One hand automatically going inside her vest, she spared him a quick backward glance when he deliberately made a small scuffling noise to alert her to his presence. He crouched next to her and tapped a finger on the sheathed blade strapped to his own thigh. She shoved her blade fully into its leather sheath, then handed him a wireless headset. Ryan separated the earpiece from the communication module. The former went in his ear canal and the latter clipped onto the collar of his shirt.

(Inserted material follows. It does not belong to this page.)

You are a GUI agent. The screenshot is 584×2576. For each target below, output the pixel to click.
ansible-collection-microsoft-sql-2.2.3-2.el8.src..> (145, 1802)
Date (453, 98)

Vanessa gestured to the darkened building across the road and spoke in a low voice that wouldn’t carry. “The tracer I put on Savage’s vehicle says it’s in there.”
“Best point of entry?”
“Upstairs window on the north side. Lock’s busted.”
“See any movement?”
“No. Windows are all painted over. The vamp isn’t risking a blind falling down.”
“How long have they been in there?”
She hesitated, then said, “Twenty minutes. But the vamp’s MO is to take his time with his victims. Also, she was unconscious when Savage carried her from the house. If they wait for her to wake up, that could buy us some time.”
He felt a sharp pang in his chest. Ryan hadn’t realized he’d been hoping Vanessa had made a mistake, that it hadn’t been Nate Savage who’d betrayed them. They’d been friends, or as close as people in their line of work could come to friendship. They’d gotten wasted together when it became too much. And when he’d been new and on his first assignment, it had been Savage who’d saved him from having his throat torn out. How had he not known Savage had turned? How had he not even suspected? And now Mercy was paying the price for his blindness.